Il poeta nel ‘46 aveva 25 anni, era reduce dalla militanza partigiana e da un anno di insegnamento come supplente nel collegio vescovile Balbi-Valier, nel suo paese, a cui pose fine volontariamente a fronte delle imposizioni ideologiche «a cui il suo spirito socialisteggiante e un po’ anarcoide – come lo definisce il presidente dell’Associazione Elio Armano – non riteneva di poter sottostare». Ovviamente il distacco dal paese e dagli affetti familiari gli pesò - come lascia intendere una lirica scritta qualche anno dopo, nel 1954: “non mi so decidere a partire / per voi alberi zolle e declivi” – ma sulle prime visse molto positivamente il suo approdo nel Cantone Vaud: “all’aria svizzera” – come scrive Lamberto Pillonetto – ci si assuefà con meraviglia: è tutto un altro mondo “di splendore, pulizia, ricchezza, agio””: lavorava come insegnante in un collegio, anche se dovette chiudere l’anno anzitempo per rientrare in Italia a operarsi di appendicite; presto però cominciò a patire la gestione autoritaria della direttrice, tanto da decidere, al suo rientro in Svizzera, di trasferirsi a Losanna, anche per sperimentare con un lavoro manuale la vera realtà degli emigranti. Finirà all’Hotel Palace, “percorrendo all’ingiù i gradi della gerarchia sociale: imbottigliatore di vino, cameriere, sguattero, finanche sacrestano dell’accogliente pastore di una comunità protestante che si ispirava alla dottrina del filosofo e mistico svedese Emanuel Swedenborg”.

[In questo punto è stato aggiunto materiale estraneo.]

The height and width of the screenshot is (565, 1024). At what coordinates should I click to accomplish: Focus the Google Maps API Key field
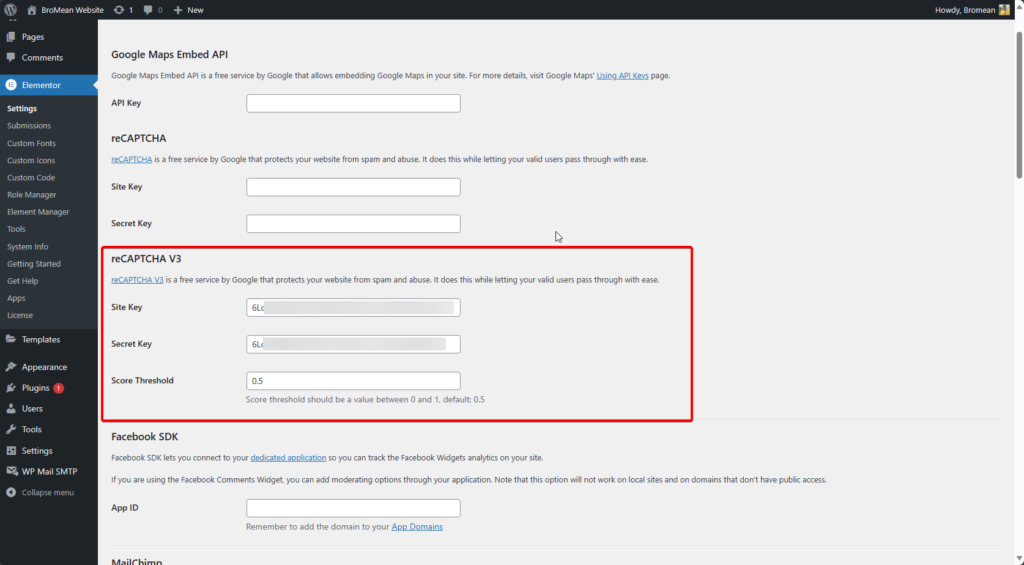[x=353, y=103]
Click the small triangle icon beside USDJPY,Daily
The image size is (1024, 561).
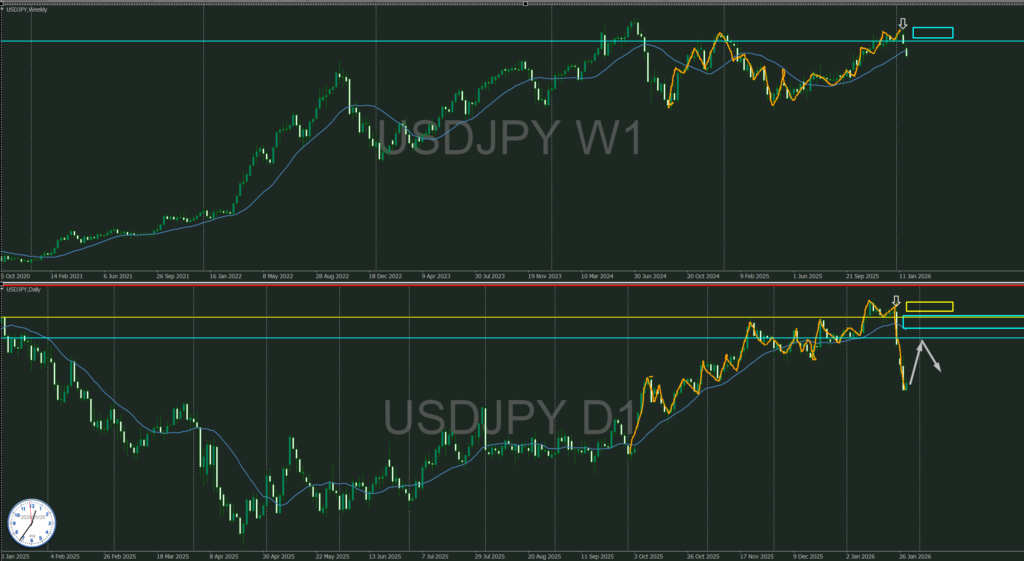(x=3, y=289)
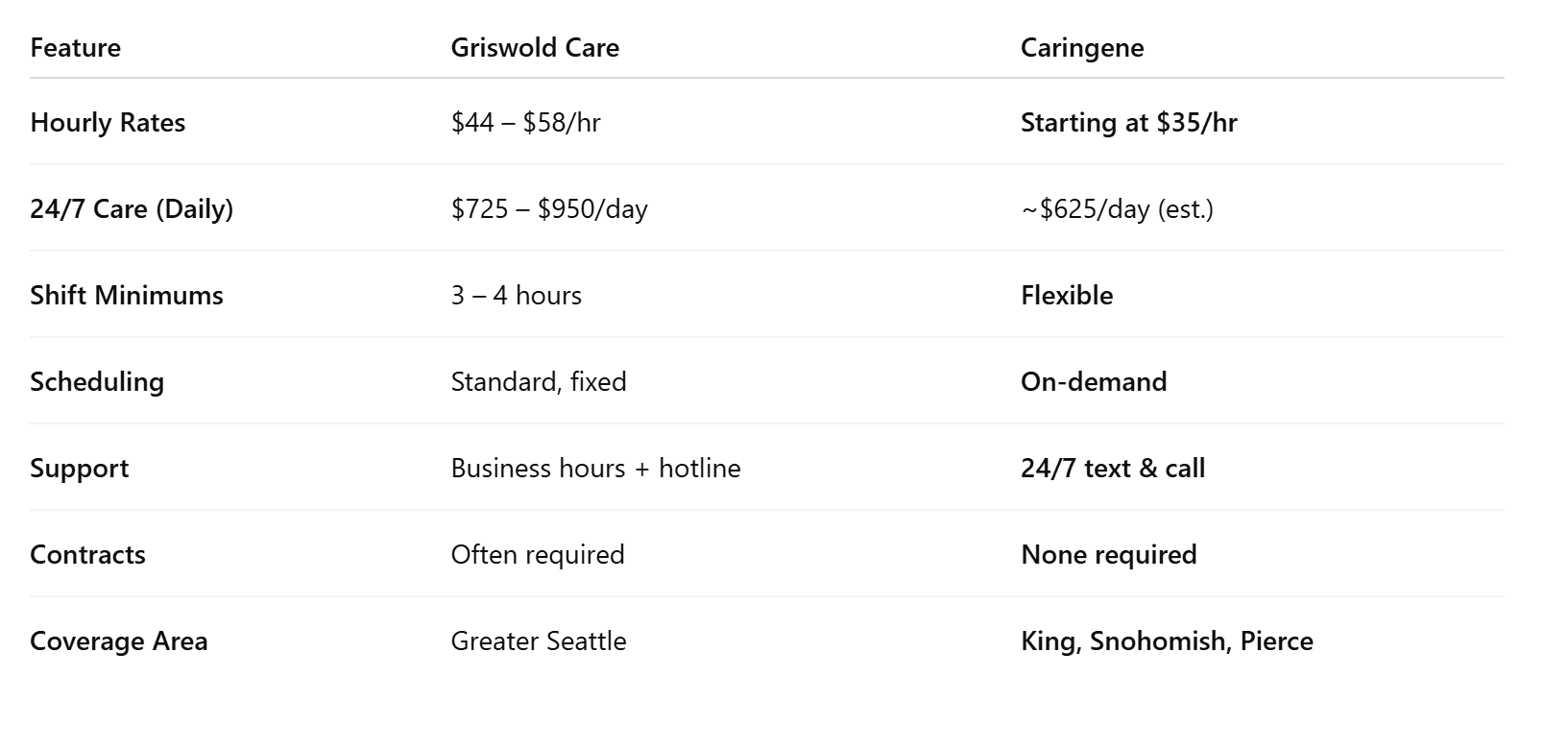Click the $725 – $950/day cell
The width and height of the screenshot is (1568, 749).
(x=549, y=209)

Anche in questo periodo Zanzotto mantenne frequenti contatti epistolari con Giocondo Pillonetto, da lui conosciuto giovanissimo, negli anni Trenta. Li univa in particolare la passione per la speculazione filosofica e la letteratura, tema di “lunghissime, accidentate conversazioni”, come scrisse Zanzotto nell’introduzione alla raccolta di poesie dell’amico “Penultima fiaba”, uscita postuma nel 1983, due anni dopo la morte dell’autore, definito in quell’occasione da Mario Rigoni Stern sulla Stampa “il poeta segreto”. Segreto perché Pillonetto in realtà, dopo alcuni insuccessi scolastici e dopo un anno e mezzo come sindaco di Sernaglia nel 1945-46, si era messo a fare l’oste, in un locale ricavato nell’ex farmacia paterna, dove peraltro assieme alla moglie Delfina oltre a mescere il vino accoglieva i più bei nomi della cultura veneta del tempo, da Giovanni Comisso a Diego Valeri, da Giuseppe Berto a Carlo Scarpa, da Toti Dal Monte a quel Lino Teofilo Gobbato, figura chiave per la promozione della lettura e per il mondo dell’emigrazione. E proprio quell’osteria è diventata ora la sede dell’Associazione i Luoghi di Zanzotto, «un parco per pensare – come lo definisce il presidente Armano – per custodire e vigilare sulla bellezza e riflettere sulla memoria di luoghi, ora ricchi ma che ancora in tempi recenti erano poveri e incapaci di assicurare il pane ai propri figli».
A quella drammatica epopea che aveva vissuto dall’interno, come si diceva, Zanzotto dedicò nel 1952 un testo finora mai pubblicato, dal titolo “Ritornare per sempre – Soggetto cinematografico in forma di racconto”; firmato con lo pseudonimo Giovanni Bernardi (nome del padre e cognome della madre) ricostruisce, come scrive nel frontespizio, “aspetti della vita degli emigranti stagionali”, oltre a presentare nome e ruolo dei personaggi e persino indicazioni precise sulla colonna sonora. Un’anticipazione di quell’interesse per il cinema che l’avrebbe visto molti anni dopo collaborare proficuamente con Federico Fellini e diventarne amico.